Sunday, July 21, 2013
Even though she'd been grousing about exorbitant CCRC fees not three hours earlier, she now plans to sit down with her financial person to map out how to get into this place. It's very nice; even has a billiard room and a sauna off the pool. But what got to me is what happened while we were there in the lobby. A group of ladies finished their game in the billiards room and came out to see us, chatted briefly, and one offered to take us to her apartment to have a look around. We walked across the gorgeous campus, took the elevator up, and got the tour of a very spacious apartment. There was a 1944 Lucien Freud drawing of this lady on the wall-- I gasped and commented on it; he was a friend of the family. She was pleased that I knew who he was, but her generation is the one I know best of all.
My mother asked her about driving, and this lady very charmingly explained that she'd given up her driver's license a few years back as a precaution. Then my mother said perhaps there was something to being safe, and the lady explained that at age 102, it's probably not a good idea to drive. My mother nearly fell over. This lady did not "read" as someone much past 70-- she moved easily, spoke fluidly, and was in every way functional and delightful.
I guessed when I saw the Freud on the wall, and quick math after her revelation has her as one of 1911's children, who were my very favorite people to work with nearly 20 years ago when I was a nursing home social worker. Of our 65 residents, almost a third were born in 1911. They grew up between the wars, served in the second, and thrived after. This is my favorite generation, and in mourning their passing, I've dragged my heels at returning to my profession because I know that I'd miss them. And then this remarkable person turns up. I thought she'd gone years ago with the rest. I'd been to so many funerals that I was more than a little burned out.
My mother may have found the place she'd like to settle, but very unexpectedly, I felt social work tapping me on the shoulder again. I felt very much at home among the older set; I always did. I had thought I was done with geriatric social work, but I got a very different message on Saturday from my own insides... the pull back to what I spent years becoming good at doing.
Do I have it in me to have more grueling family conversations, to explain the truth to doctors, to hold hands with dying people and pass tissues to the living? That's not fair-- that's only the harrowing part.

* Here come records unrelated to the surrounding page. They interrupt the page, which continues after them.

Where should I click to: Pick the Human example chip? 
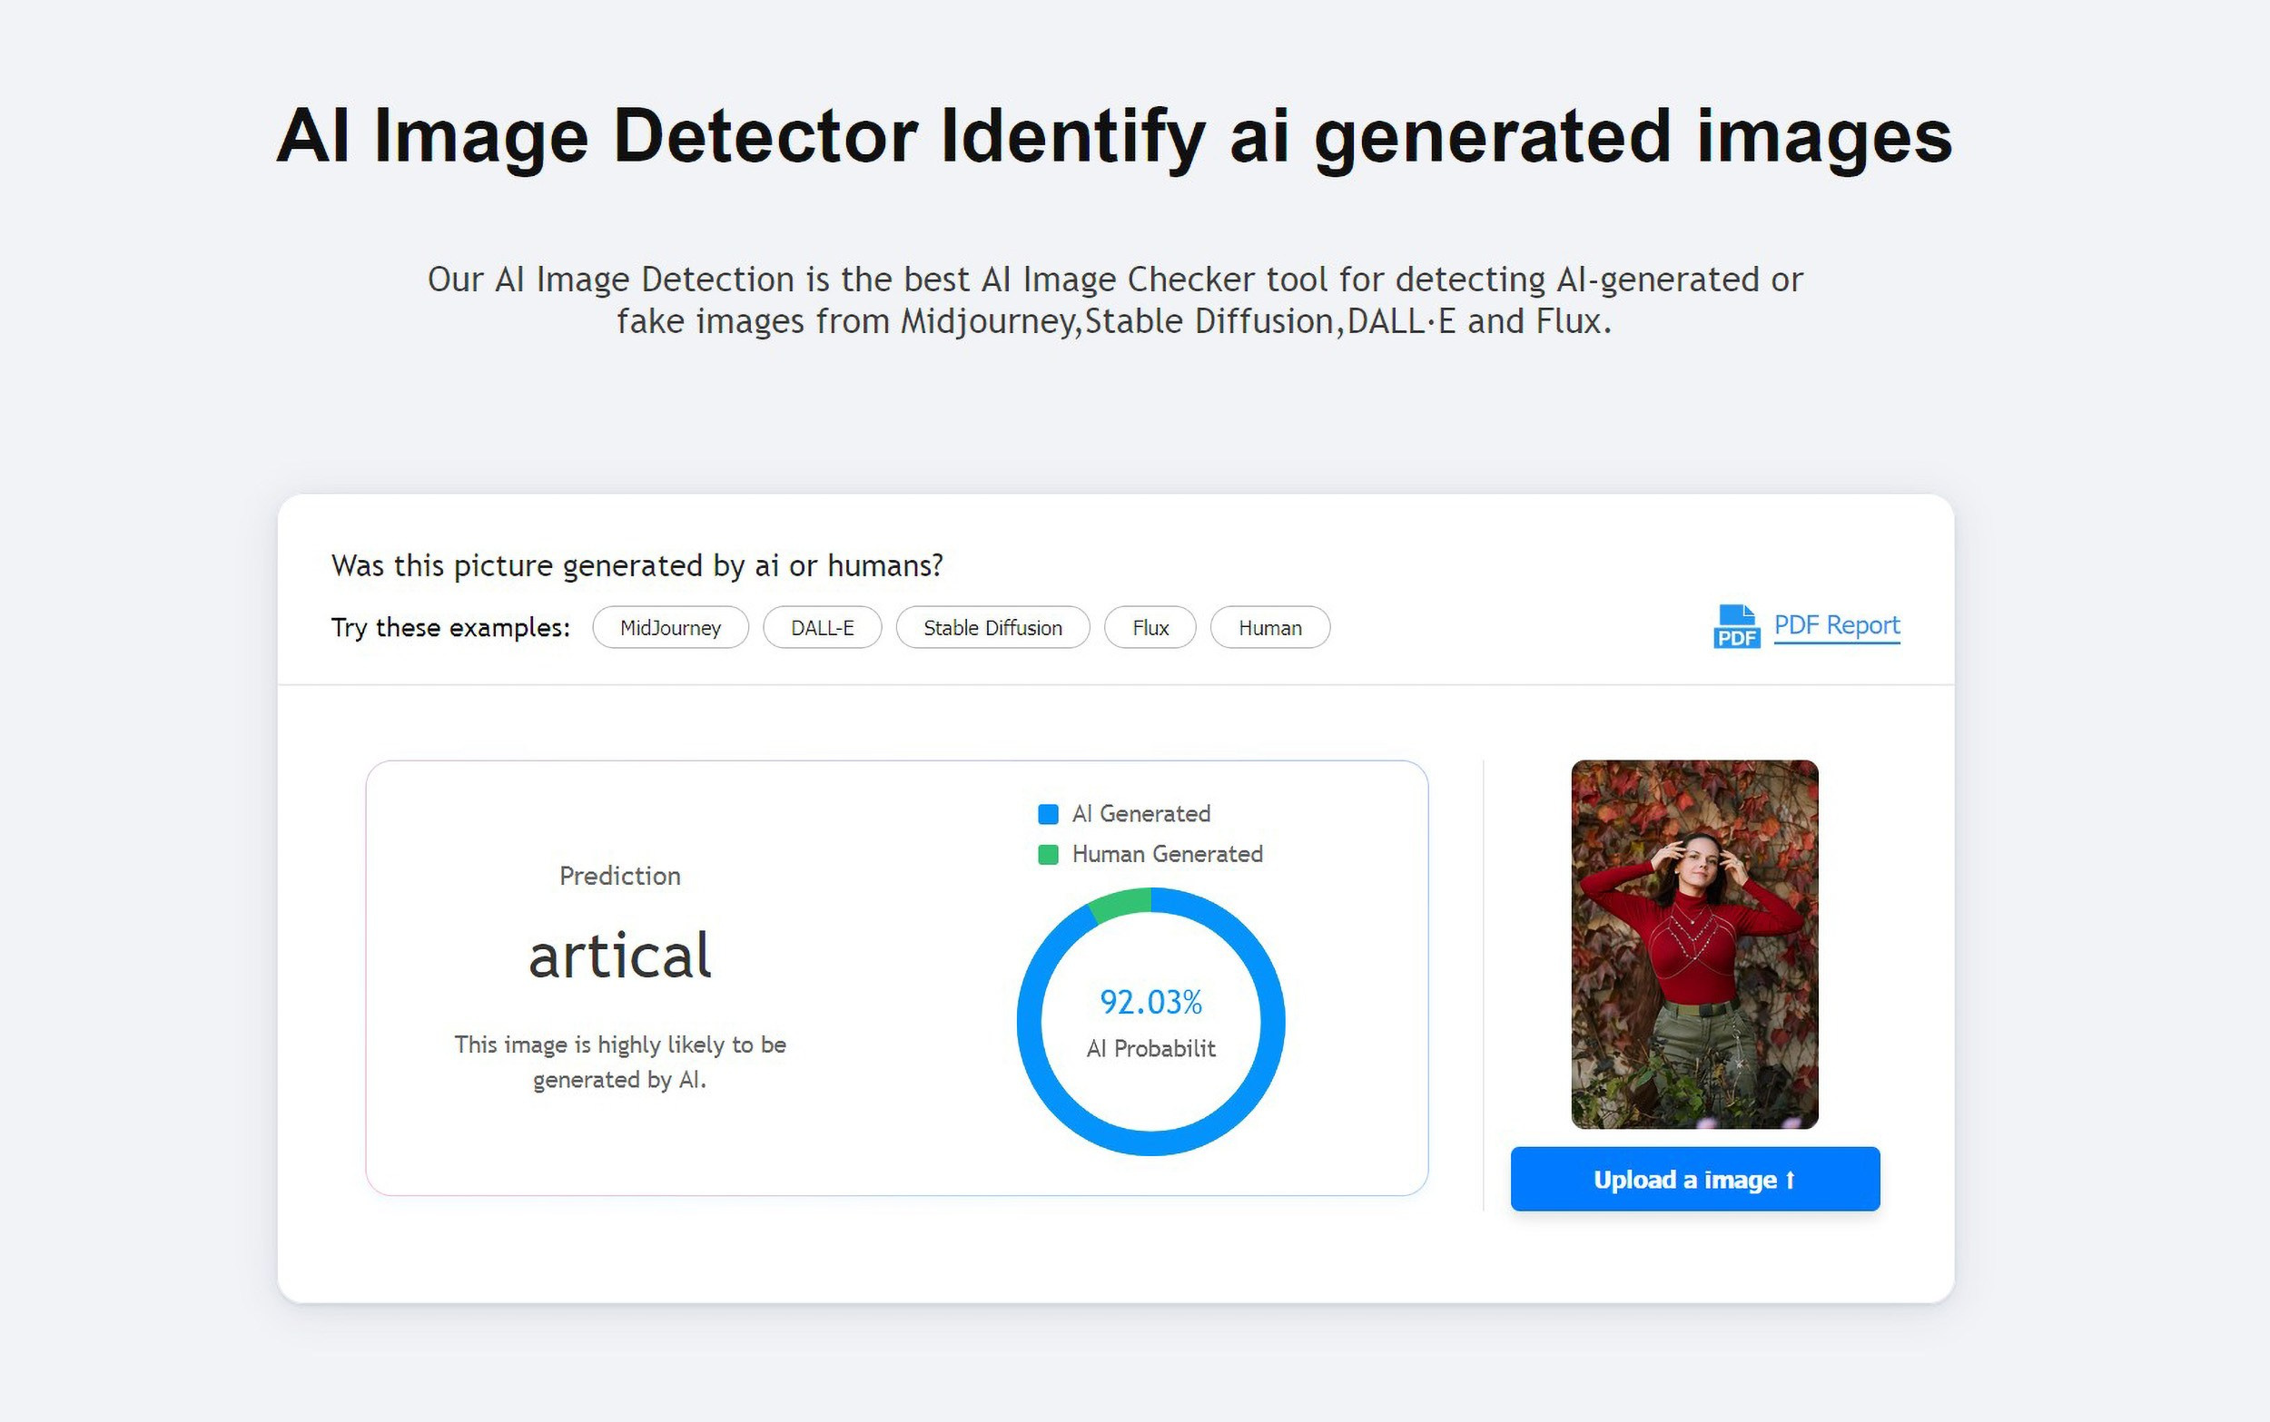point(1269,628)
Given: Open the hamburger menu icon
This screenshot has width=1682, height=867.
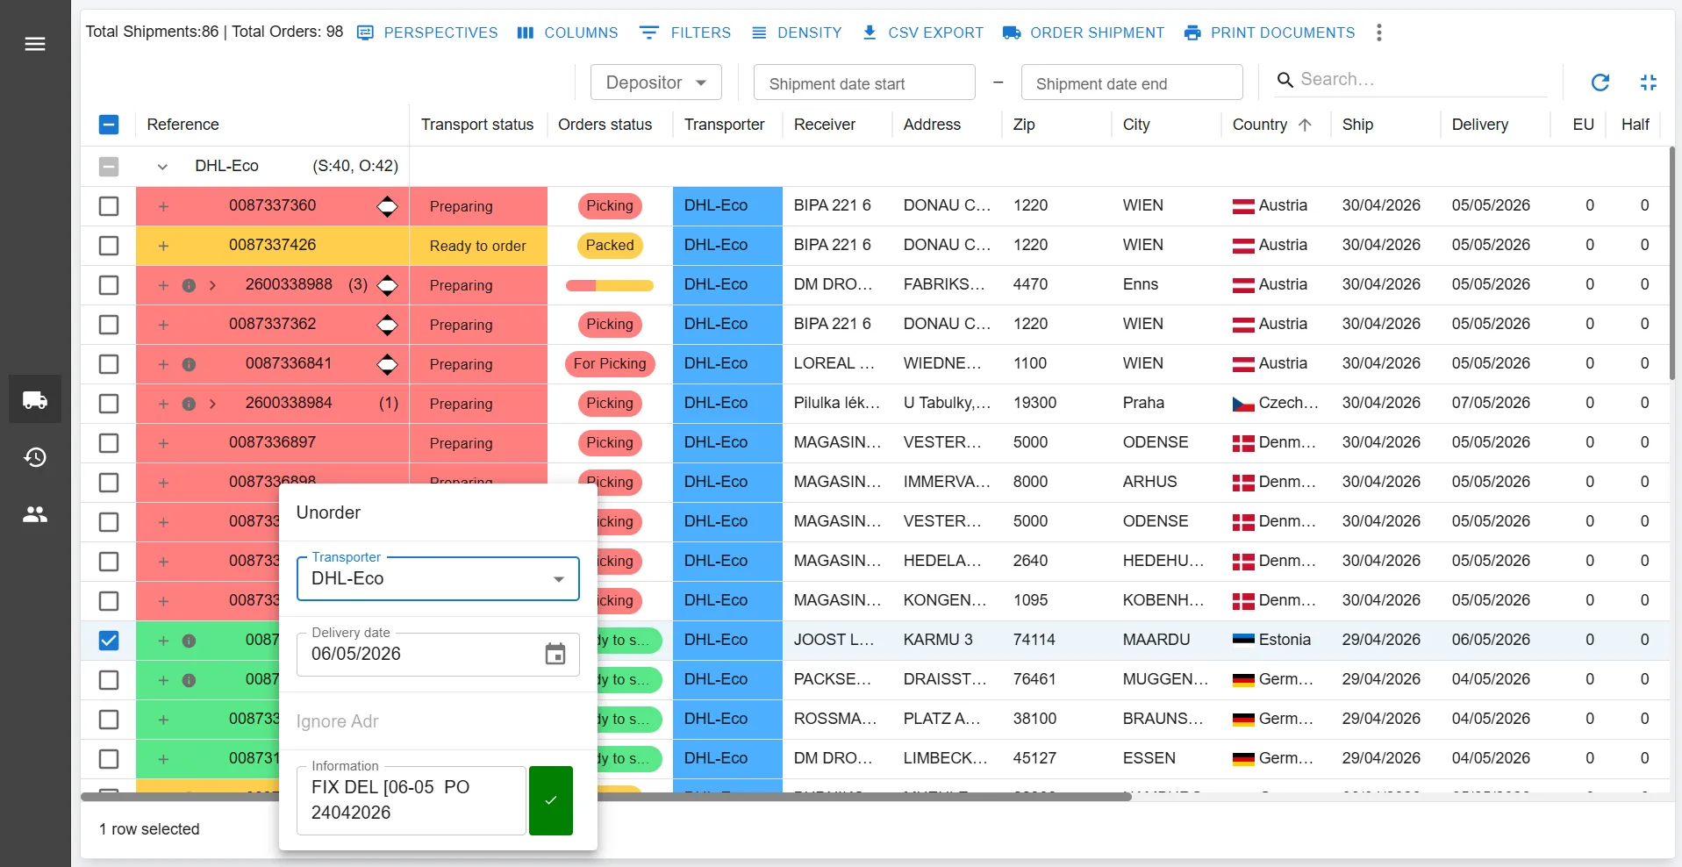Looking at the screenshot, I should point(35,44).
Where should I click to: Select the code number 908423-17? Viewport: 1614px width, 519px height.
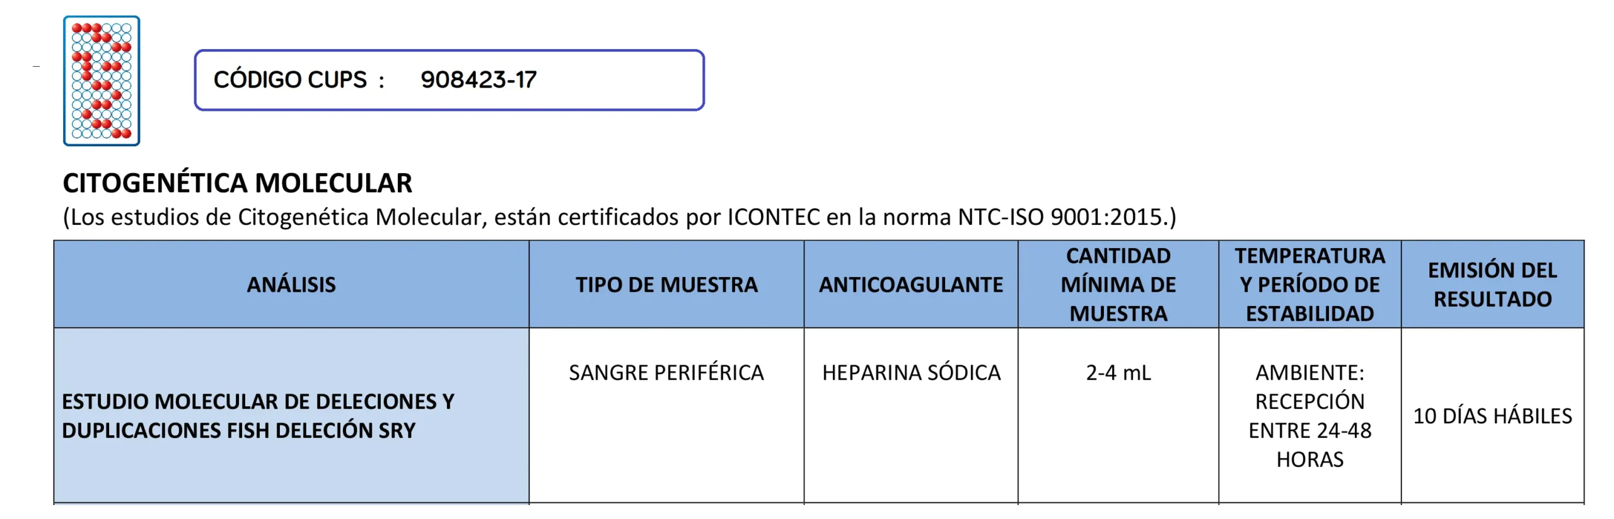click(479, 80)
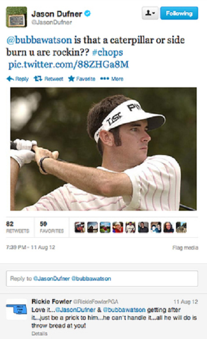The image size is (207, 339).
Task: Show the 82 retweets list
Action: pos(18,227)
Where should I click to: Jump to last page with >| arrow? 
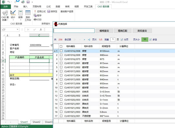pos(89,39)
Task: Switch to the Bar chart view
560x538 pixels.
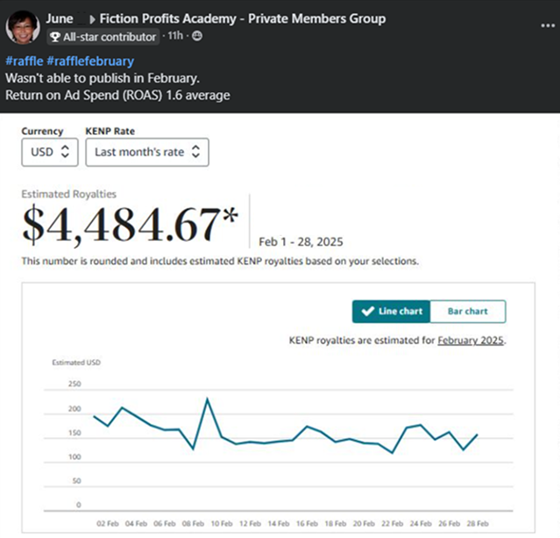Action: click(x=467, y=311)
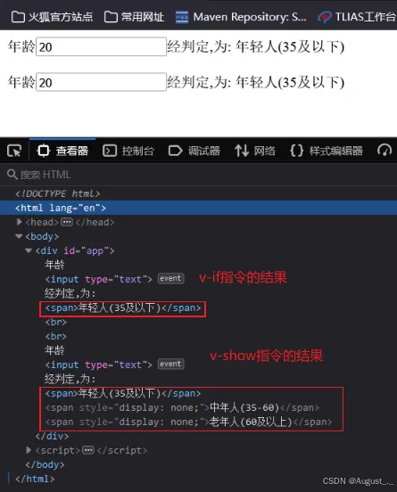Open the 常用网址 bookmark folder
This screenshot has width=397, height=492.
point(134,17)
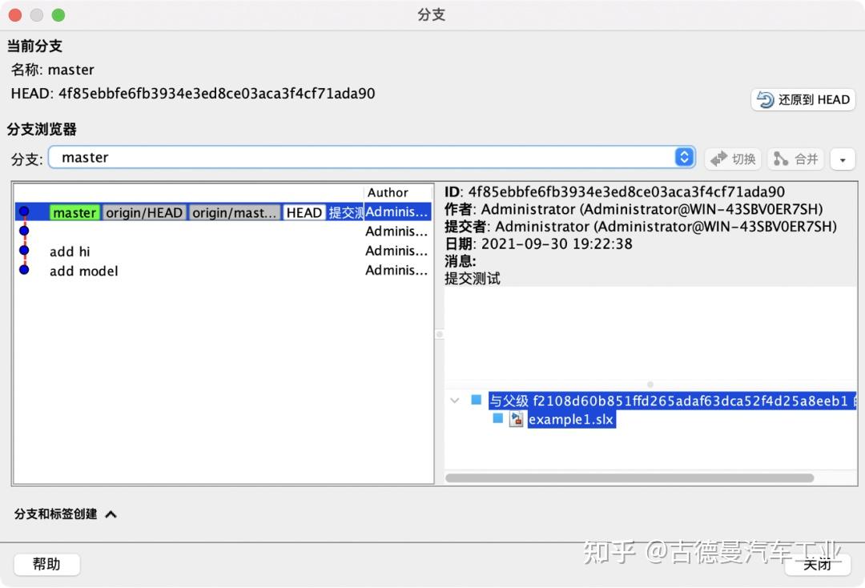Click the HEAD tag label in commit row

[x=303, y=212]
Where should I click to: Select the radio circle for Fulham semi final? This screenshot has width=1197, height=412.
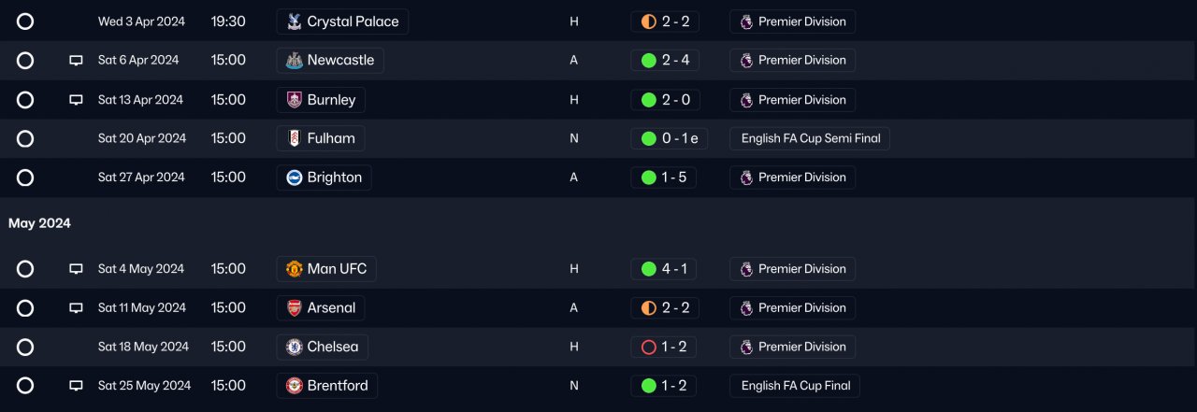point(25,138)
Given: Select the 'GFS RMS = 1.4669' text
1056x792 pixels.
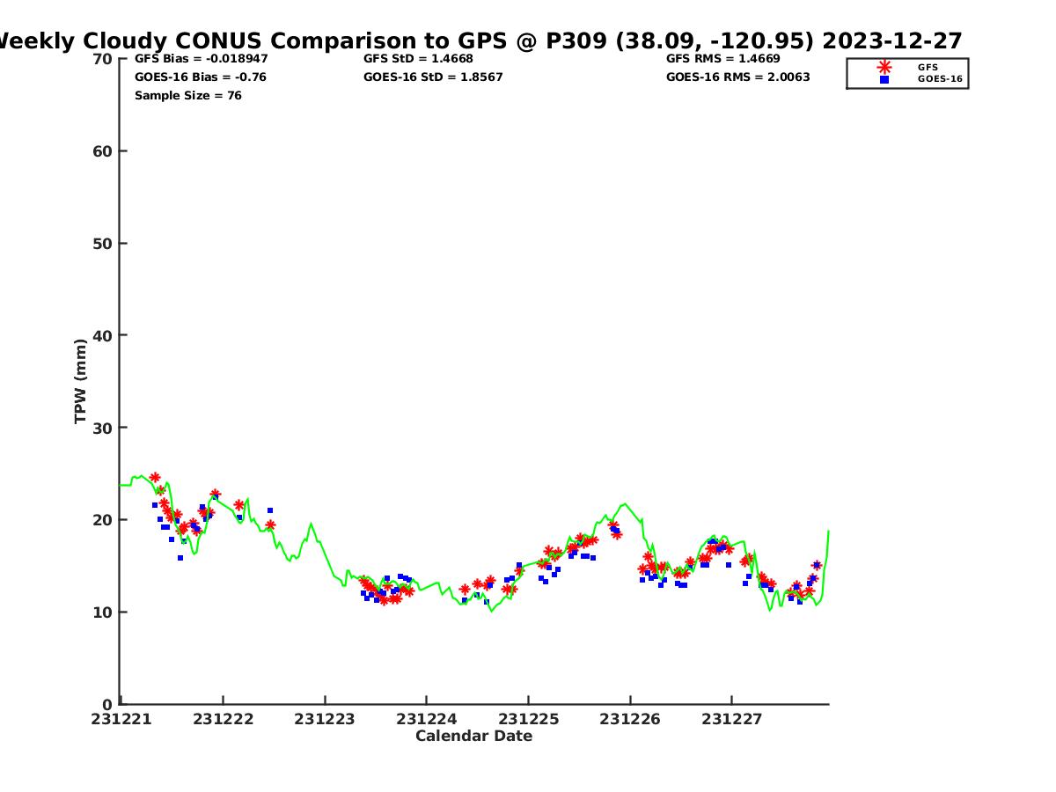Looking at the screenshot, I should click(722, 59).
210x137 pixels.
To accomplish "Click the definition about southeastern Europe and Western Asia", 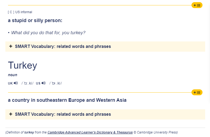I will tap(67, 100).
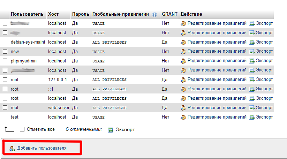Click add user icon at bottom
The width and height of the screenshot is (287, 159).
click(12, 149)
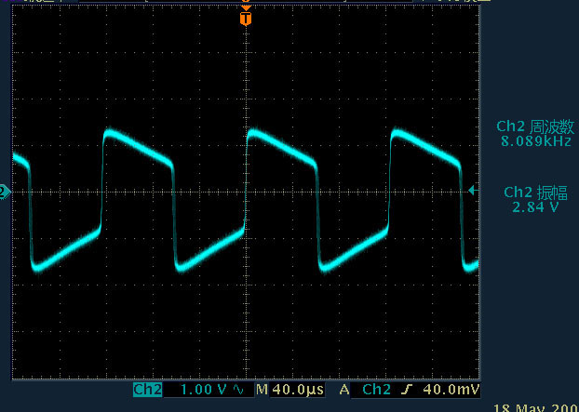
Task: Select the highlighted Ch2 channel badge
Action: pyautogui.click(x=148, y=390)
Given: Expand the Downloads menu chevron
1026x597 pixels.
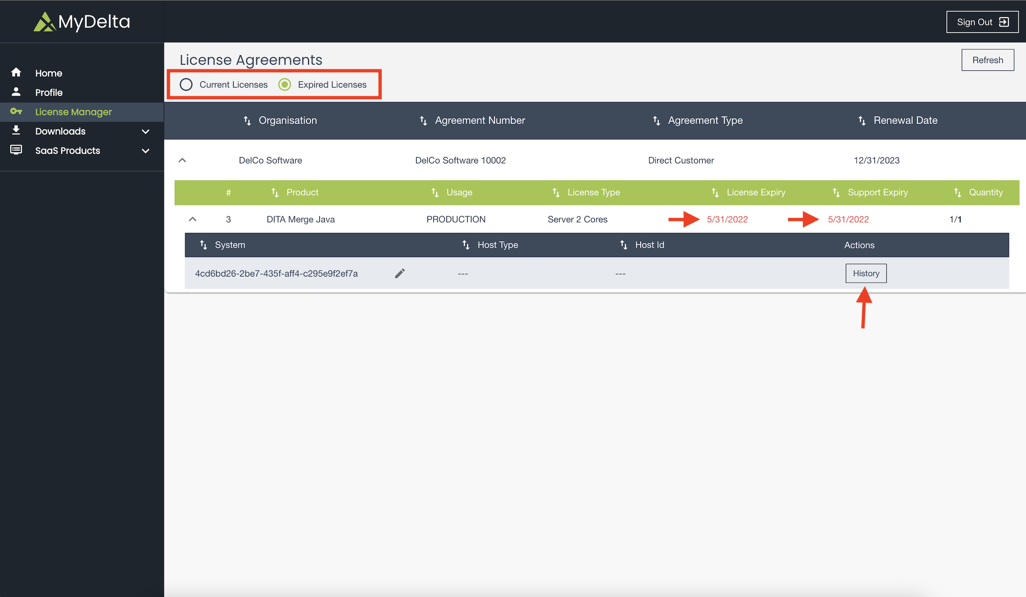Looking at the screenshot, I should pyautogui.click(x=145, y=131).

This is all sacred work, being in people's most difficult moments with them and helping them make sad and terrible decisions under pressure. There are so many happy moments, too. Because of my profession, I got to see a cross-section of older people who weren't healthy and thriving; so many of them are everyday inspirations.
Maybe I need to work among happy, healthy older people. Even when I worked in the nursing home, I didn't have a day when I wasn't glad to go to work, since I felt that I was working among friends. This sort of work is so much more than just a job. I have a lot to think about.